_Exercise directions_.
Pictures stay out of the copy. Transcribe exactly the lines from the line with "Where should I" through the final line of the records.

_Material shown_.
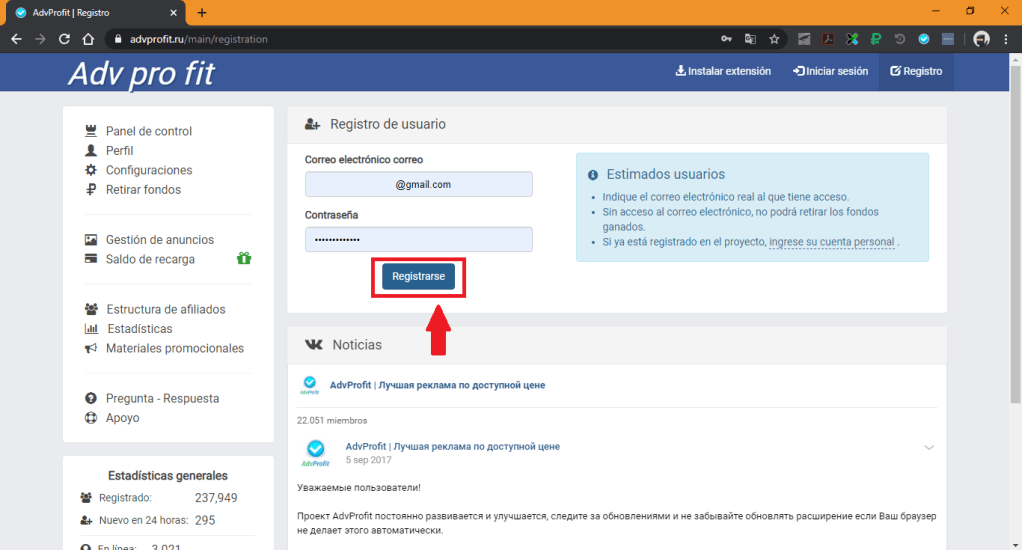The image size is (1022, 550).
Task: Open the Chrome profile avatar icon
Action: (981, 39)
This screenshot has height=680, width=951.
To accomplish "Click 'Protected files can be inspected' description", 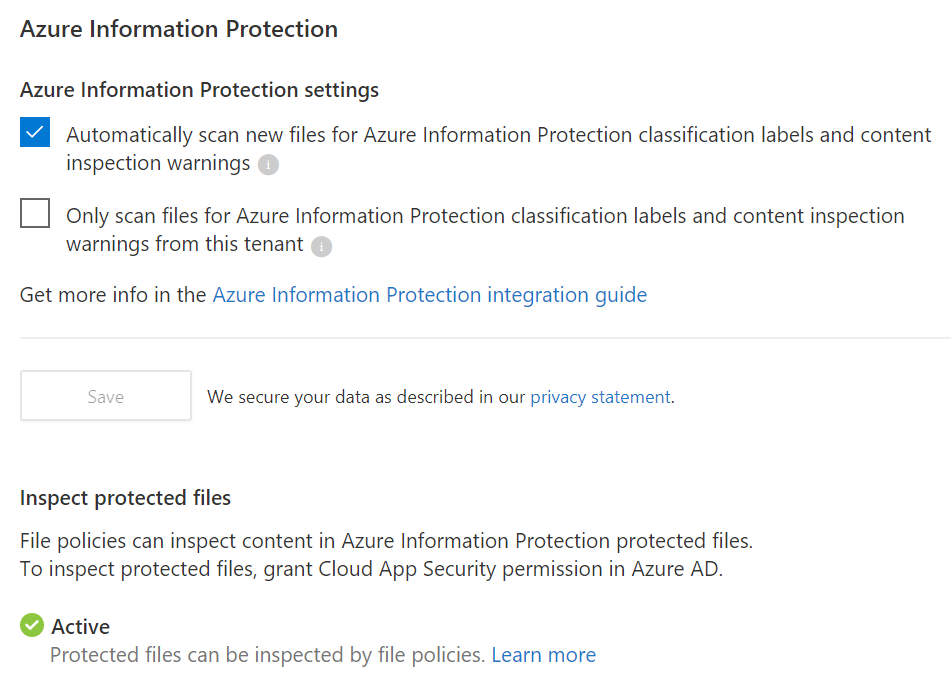I will coord(267,655).
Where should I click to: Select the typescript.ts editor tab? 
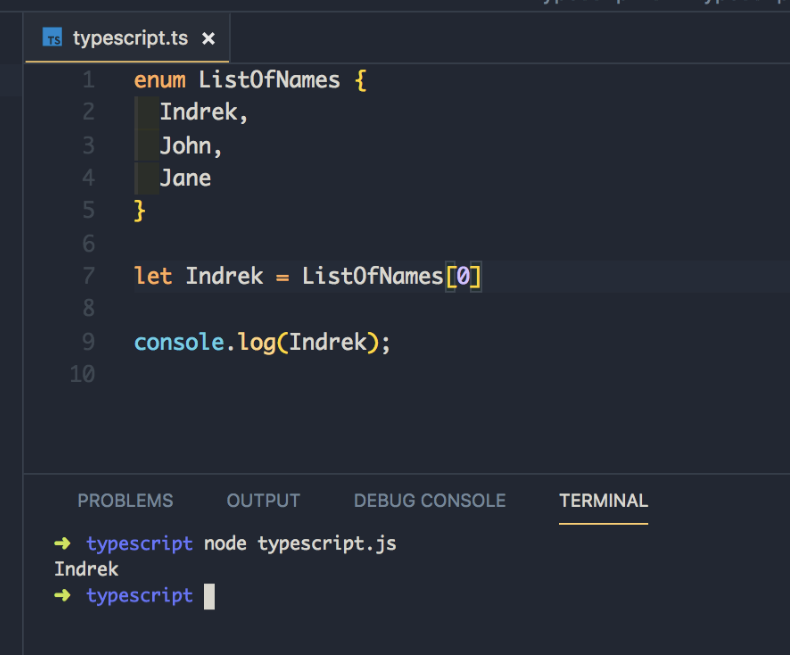pyautogui.click(x=127, y=38)

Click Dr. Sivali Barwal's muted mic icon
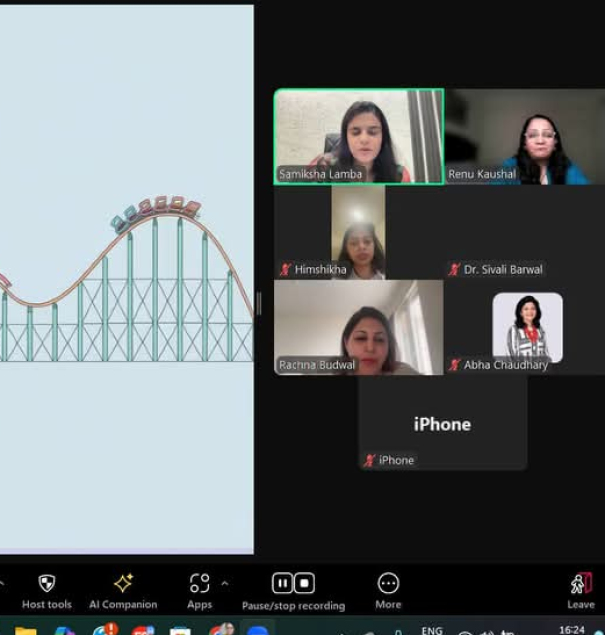(x=454, y=270)
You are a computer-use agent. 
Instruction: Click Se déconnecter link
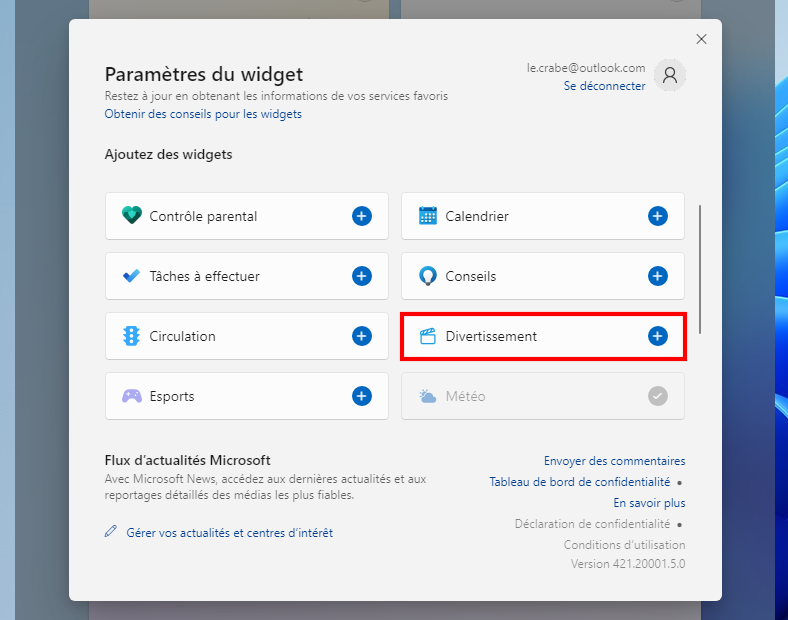[605, 86]
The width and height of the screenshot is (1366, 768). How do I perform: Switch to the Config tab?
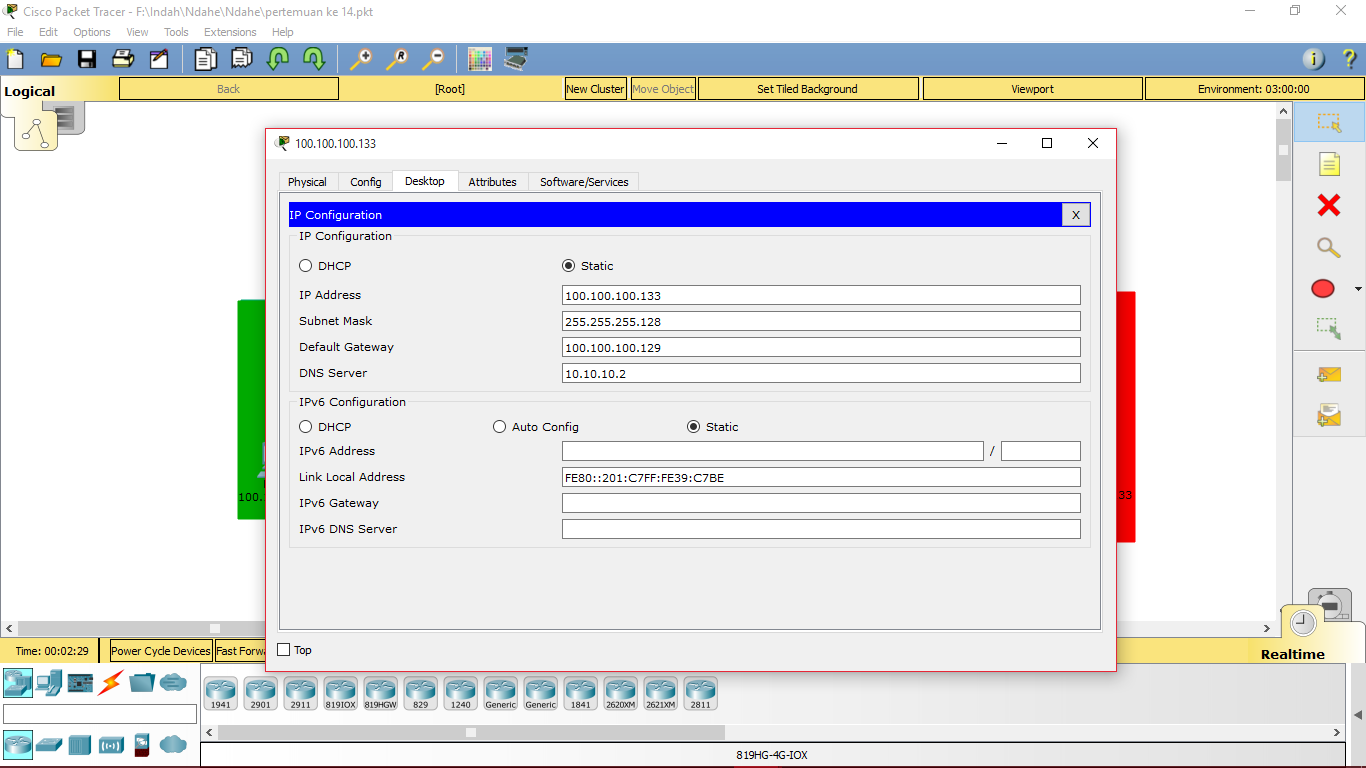pyautogui.click(x=365, y=181)
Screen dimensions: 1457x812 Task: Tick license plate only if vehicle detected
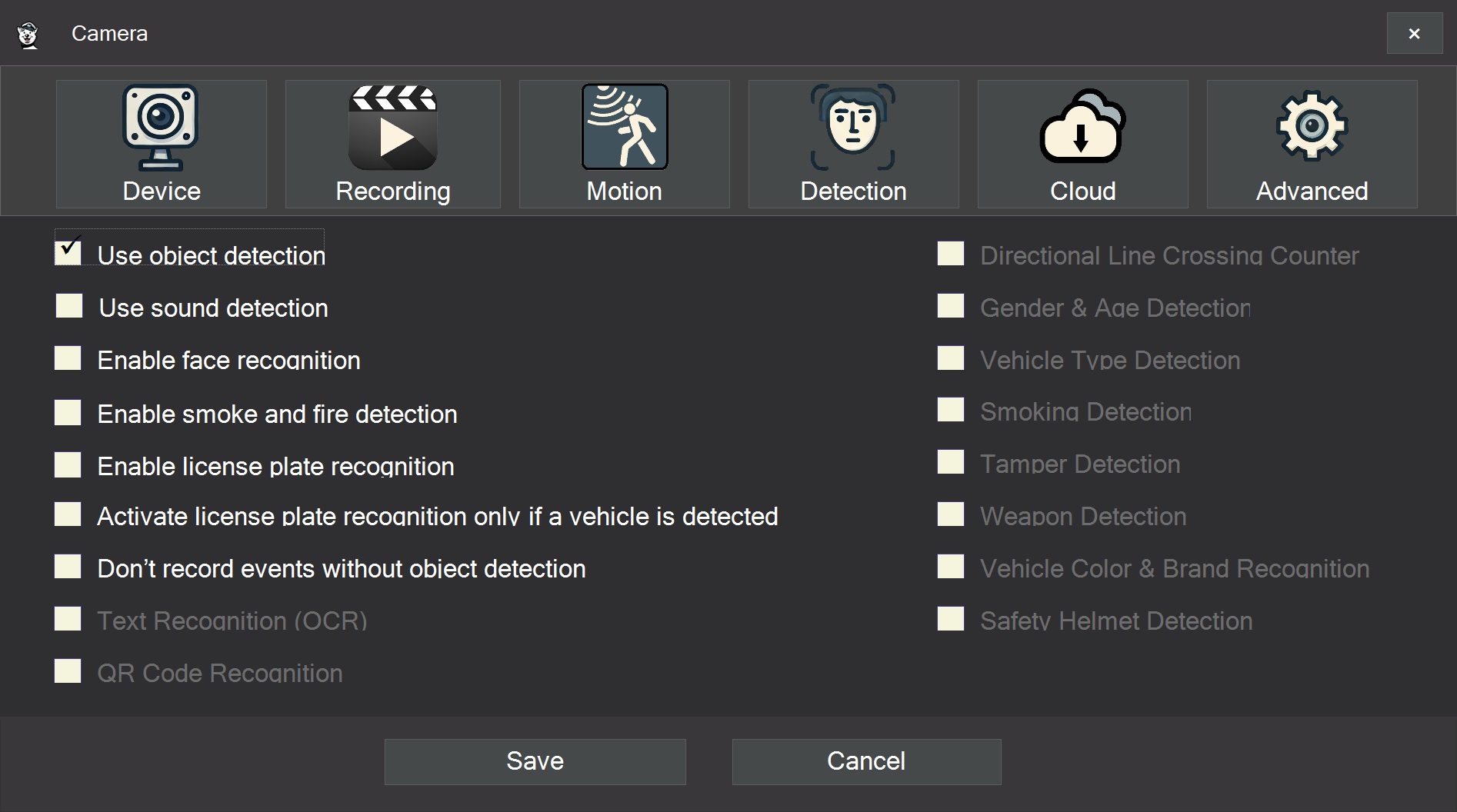68,514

_Result for this exercise_.
Where should I click to: Select the typescript.ts editor tab? 
pyautogui.click(x=127, y=38)

Click Dr. Sivali Barwal's muted mic icon
(x=454, y=270)
You are a computer-use agent. 
Instruction: Click Se déconnecter link
[605, 86]
The width and height of the screenshot is (1366, 768). How do I perform: Switch to the Config tab?
pyautogui.click(x=365, y=181)
Screen dimensions: 1457x812 Task: Tick license plate only if vehicle detected
68,514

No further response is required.